We ended up selling our Winnipeg home when we arrived which was symbolic in many ways.  I’ve lived in many apartments and homes, in fact, Michel commented that he can’t even remember all of the kitchens that we’ve cooked in throughout our almost 24 years of marriage.  As we’ve had to move multiple times, I’ve learned to never become too attached to dwellings.  However, when I sat on the stairs of our Winnipeg home for the last time a few weeks back I recalled so many moments of joy and challenge that occurred there that I couldn’t help but feel a range of emotion.  Selling the house has provided a sense of closure to a particular chapter of our lives.

As we still feel strongly attached to Winnipeg and the community that we have been blessed to be a part of , it was important to us to maintain a footing here and so we decided to find a small bungalow in Gimli to store many of our belongings and allow us to return in summers to come to reconnect with remarkable friends and spend quality time with our family.  This has made the thought of leaving so much easier.
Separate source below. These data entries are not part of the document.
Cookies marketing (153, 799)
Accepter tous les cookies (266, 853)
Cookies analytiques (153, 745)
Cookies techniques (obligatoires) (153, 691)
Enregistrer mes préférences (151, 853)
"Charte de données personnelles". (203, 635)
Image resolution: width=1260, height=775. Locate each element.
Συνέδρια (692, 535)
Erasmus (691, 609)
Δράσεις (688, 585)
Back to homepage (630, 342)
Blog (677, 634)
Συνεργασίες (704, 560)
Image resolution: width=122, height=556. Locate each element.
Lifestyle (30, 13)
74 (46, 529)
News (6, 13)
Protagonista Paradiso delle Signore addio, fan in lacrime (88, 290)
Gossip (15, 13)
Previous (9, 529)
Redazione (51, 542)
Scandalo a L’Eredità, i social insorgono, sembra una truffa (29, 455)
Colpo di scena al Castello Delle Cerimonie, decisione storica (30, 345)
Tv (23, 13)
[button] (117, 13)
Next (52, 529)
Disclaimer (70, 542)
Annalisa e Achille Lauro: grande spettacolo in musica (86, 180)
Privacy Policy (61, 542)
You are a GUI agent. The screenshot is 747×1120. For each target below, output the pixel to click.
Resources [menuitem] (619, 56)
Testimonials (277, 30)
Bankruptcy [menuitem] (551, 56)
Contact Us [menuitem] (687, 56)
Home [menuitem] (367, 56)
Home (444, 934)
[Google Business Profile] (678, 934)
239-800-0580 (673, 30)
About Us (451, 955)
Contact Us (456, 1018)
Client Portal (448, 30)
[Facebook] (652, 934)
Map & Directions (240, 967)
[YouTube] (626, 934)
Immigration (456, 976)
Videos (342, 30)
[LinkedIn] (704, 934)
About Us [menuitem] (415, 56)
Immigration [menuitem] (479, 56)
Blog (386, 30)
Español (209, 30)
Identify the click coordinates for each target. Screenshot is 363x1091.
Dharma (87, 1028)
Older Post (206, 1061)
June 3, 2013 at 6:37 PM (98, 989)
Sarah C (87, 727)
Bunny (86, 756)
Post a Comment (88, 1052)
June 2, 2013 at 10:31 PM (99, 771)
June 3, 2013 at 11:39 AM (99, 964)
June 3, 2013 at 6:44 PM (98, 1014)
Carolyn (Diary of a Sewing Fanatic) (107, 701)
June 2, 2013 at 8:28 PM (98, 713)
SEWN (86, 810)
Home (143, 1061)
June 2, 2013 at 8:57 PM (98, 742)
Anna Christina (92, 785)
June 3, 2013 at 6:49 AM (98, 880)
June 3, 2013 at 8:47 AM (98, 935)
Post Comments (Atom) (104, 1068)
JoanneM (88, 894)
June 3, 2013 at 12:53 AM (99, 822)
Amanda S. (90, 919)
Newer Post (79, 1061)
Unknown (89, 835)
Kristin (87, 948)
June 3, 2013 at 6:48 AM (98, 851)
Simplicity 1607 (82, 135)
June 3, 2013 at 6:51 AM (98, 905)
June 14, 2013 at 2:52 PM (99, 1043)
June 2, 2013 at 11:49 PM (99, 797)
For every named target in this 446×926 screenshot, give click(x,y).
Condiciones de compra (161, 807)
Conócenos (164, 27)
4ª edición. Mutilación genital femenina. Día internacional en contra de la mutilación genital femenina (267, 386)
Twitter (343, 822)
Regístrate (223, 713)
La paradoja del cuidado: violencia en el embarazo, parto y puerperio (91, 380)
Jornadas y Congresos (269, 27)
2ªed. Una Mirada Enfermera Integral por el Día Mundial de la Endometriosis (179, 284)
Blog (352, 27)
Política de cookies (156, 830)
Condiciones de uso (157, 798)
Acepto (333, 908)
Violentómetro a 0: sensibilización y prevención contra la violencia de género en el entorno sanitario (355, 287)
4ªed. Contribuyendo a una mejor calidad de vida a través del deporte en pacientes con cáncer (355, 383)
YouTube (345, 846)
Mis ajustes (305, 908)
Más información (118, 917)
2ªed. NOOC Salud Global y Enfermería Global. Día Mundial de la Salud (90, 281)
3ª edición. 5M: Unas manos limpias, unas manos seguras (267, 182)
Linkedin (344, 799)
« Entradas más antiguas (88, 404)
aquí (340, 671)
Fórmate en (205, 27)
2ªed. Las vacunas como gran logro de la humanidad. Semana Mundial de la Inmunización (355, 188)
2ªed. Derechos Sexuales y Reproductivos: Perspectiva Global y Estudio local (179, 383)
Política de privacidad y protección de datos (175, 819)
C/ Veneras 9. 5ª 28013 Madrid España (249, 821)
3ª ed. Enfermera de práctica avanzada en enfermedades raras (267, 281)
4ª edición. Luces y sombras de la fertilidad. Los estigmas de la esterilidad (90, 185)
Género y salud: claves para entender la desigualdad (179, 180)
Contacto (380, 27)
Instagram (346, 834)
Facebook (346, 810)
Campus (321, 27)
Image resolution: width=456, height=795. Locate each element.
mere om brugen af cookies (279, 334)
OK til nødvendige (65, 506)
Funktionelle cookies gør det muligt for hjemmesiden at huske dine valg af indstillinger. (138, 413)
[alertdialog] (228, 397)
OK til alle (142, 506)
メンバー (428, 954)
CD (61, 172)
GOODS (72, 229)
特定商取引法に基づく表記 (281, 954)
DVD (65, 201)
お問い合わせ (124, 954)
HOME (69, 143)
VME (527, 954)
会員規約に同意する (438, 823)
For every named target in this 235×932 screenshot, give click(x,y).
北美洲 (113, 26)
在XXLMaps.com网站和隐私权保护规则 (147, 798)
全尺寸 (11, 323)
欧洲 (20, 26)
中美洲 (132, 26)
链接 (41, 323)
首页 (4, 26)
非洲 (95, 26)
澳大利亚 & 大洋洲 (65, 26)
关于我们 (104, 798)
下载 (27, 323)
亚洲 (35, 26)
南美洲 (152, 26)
I spent quality time with my Mom and her partner, Boris, in Vancouver last week and I loved every moment of being spoiled in a way that only your mother can spoil you.  I ate all of my favorite foods reminiscent of my youth, looked at old photo albums, caught up on all of the latest family gossip and watched video footage from my parent’s wedding, my brother, Peter’s bar mitzvah as well as my own Moroccan wedding festivities. Rachel, our youngest daughter, was with me in Vancouver and sat beside me during the viewing.  She was totally blown away with the revelation that her father once had a full head of hair and a thick French accent.  I was personally most struck by the fact that time goes by so quickly and we simply blink and the moment vanishes.  Saying good-bye to my Mom at the airport knowing that we would again be separated by so many miles with months in between our next meeting reaffirmed that living in Israel has given me an additional gift of truly appreciating our time together in all it’s intensity.  The reality is that I will miss her terribly.

On the Shabbat before our departure to Canada I confessed to Daniel, a lone soldier from Winnipeg who spends many Shabbatot with us, that I was worried that I wouldn’t want to return to Israel after spending so much time in Canada.  He said I shouldn’t be concerned and that I would be ready to come back when the time came.  How insightful were his comments, for one morning this week I awoke with a sense that I needed to return to” real” life.  As wonderful as these weeks have been, and they have been wonderful, I began to crave normal life with mundane routine where you know what you are doing tomorrow and you think about what you’re going to cook for dinner and you prepare a list of things to do for the day.  I started to long for my dogs and visualize my daily drive on the highway and the various people I encounter throughout the day.  I thought about my morning routine of waking at 6:30 and being concerned about how much water I consume during my shower and then opening my front door overlooking a large overgrown field to retrieve The Jerusalem Post that has been tossed in the between the bushes.  Does this mean that I truly feel it is time to return?

This coming week I travel to Calgary to see my eldest brother after a period of three years.  I’m going to have breakfast with my friend Trish who I spent hours playing house and school with as a youngster and drive past the home I grew up in.  I’ll visit the cemetery and then return to Winnipeg to spend our last Shabbat here ironically observing the sixth anniversary of my Dad’s passing and recite kaddish in his memory at the synagogue that I miss so much. 

I just blinked and now it is almost gone.  If it wasn’t for living in Israel we would have never had the opportunity of experiencing all of the magnificence, intensity, emotion and blessings that the last two months have offered nor valued it as much.  Oh I am so lucky and as hard as it is to leave I am ready to return to daily life.  I am ready to return home, to Israel.